* start Passage given *
Bug ID: JDK-8092246 Delays in D3D Present affect performance

Type: Enhancement
Component: javafx
Sub-Component: graphics
Affected Version: fx2.0

Priority: P4
Status: Open
Resolution: Unresolved

Submitted: 2011-04-08
Updated: 2018-09-05

Other
tbdUnresolved

A very simple animation shows that the render thread spends significant time in com.sun.prism.d3d.D3DSwapChain.nPresent().
The fact that the length of those delays increases linearly and resets periodically suggests that the pulse is out of sync with VSync and occurs at a lower frequency (approx. 16ms vs 16.66 ms). Since the user thread waits for the renderer to finish its job, time spent in nPresent() affects the number of frames that could be created and rendered per second for computationally intensive applications. (See attached timeline view for the user and render threads).

Reopened as a "Tweak" for Lombard to allow Oleg a chance to continue the analysis. I have marked this as a potential duplicate of RT-15195. That can be verified once we are able to run in parallel.
29-03-2012
Until the threads can run in parallel, this fact isn't going to change. That issue is tracked separately by http://javafx-jira.kenai.com/browse/RT-15195
14-01-2012
I realize the initial description used too simple an example to hint at a larger problem. Skipping frames due to interference of two frequencies (that of pulse and vsync) is gone: we get healthy 60 fps where we used to get 57-58. For computationally intensive apps (fps < 60), the problem remains, though: time spent in present sleeping could be used in the application thread, but it's not.
14-01-2012
I think this issue is not yet resolved. With the new scheme, a new pulse can't start until D3DSwapChain.nPresent() returns and it may still accumulate quite noticeable time waiting, which is wasted. For example, GUIMark2.Bitmap with 5000 monsters runs at 30 fps on my machine achieving only 0.73 CPU load (one CPU is used at 73%) while nPresent() spends ~26% of total time sleeping. If a new pulse could be started before nPresent() is called then ~100% CPU load and higher fps could be achieved.
* end Passage given *
- Written instruction 1 -
Answer from the bug report on D3D Present delays:
(a) Which issue is this one marked as a potential duplicate of?
(b) What frame rate is now reached where 57-58 fps used to be?
(c) In the GUIMark2.Bitmap example with 5000 monsters, about what share of total time does nPresent() spend sleeping?
- Written instruction 2 -
Carry on the bug report on D3D Present delays past its last sentence.
The data after this point is unrelated to the bug report on D3D Present delays.
* start Information provided *
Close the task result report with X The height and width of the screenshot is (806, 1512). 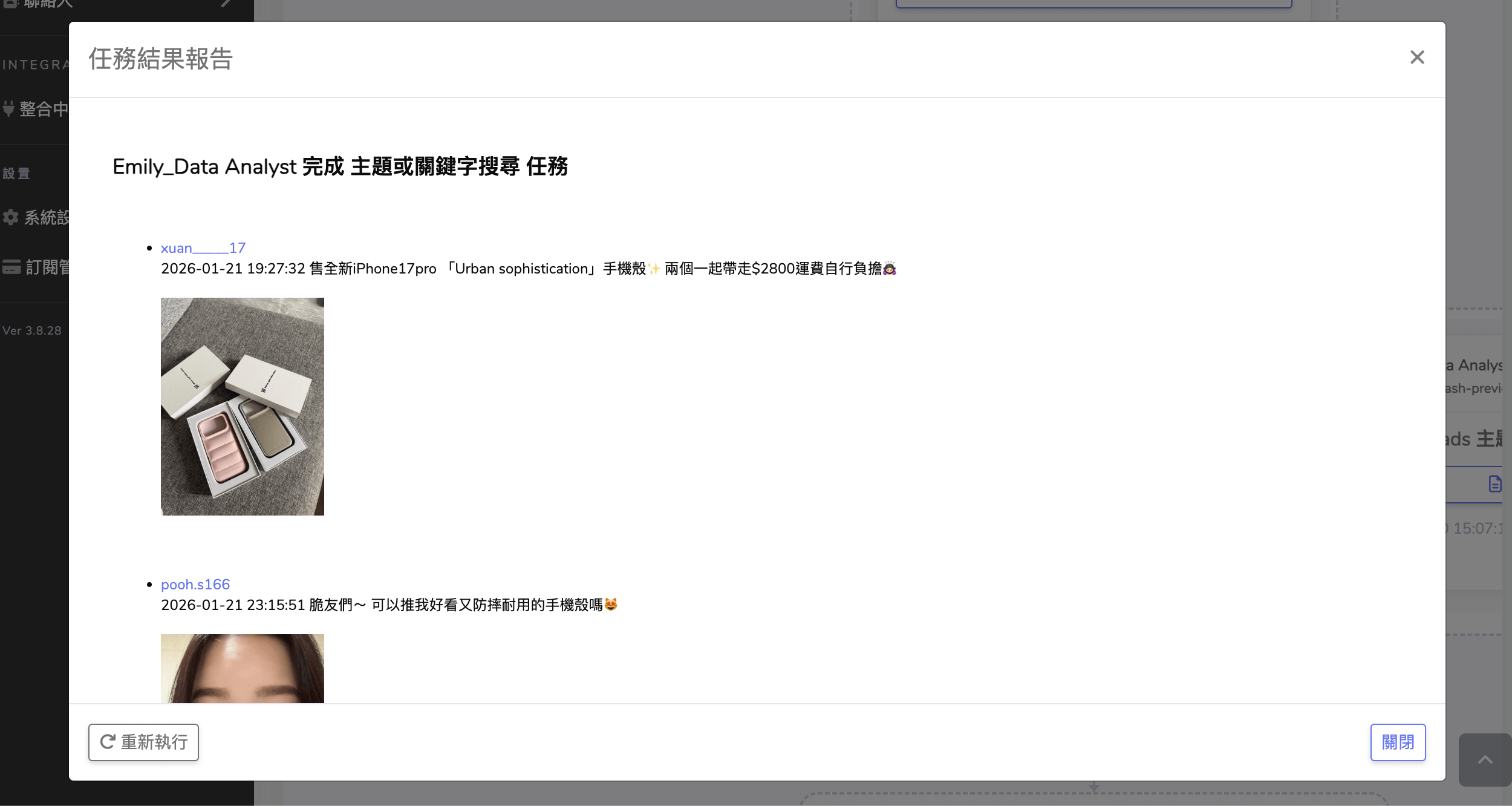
* end Information provided *
- Written response 1 -
(a) RT-15195
(b) 60 fps
(c) About 26%

- Written response 2 -
13-01-2012
Fixed in p21-graphics with this change set changeset: 15283:4ce4d30ab43d user: Morris Meyer <morris.meyer@sun.com> date: Thu Jan 12 22:17:45 2012 -0500 summary: RT-13660 PaintCollectorBehavior v07 - reviewed by Kevin R, Oleg S, Oleg M, Ekaterina P, Artem A, Kirill P, Chien Y, Brent C and many others Would like to see new JPA runs on Windows though.
13-01-2012
SQE - Ok to defer
23-08-2011
OK to defer.
23-08-2011
Since RT-13660 is deferred from Presidio, this needs to be deferred as well. Target to Lombard.
19-08-2011
Based on the analysis, this seems more like a toolkit issue and is similar to (if not the same as) the issue described in RT-13660.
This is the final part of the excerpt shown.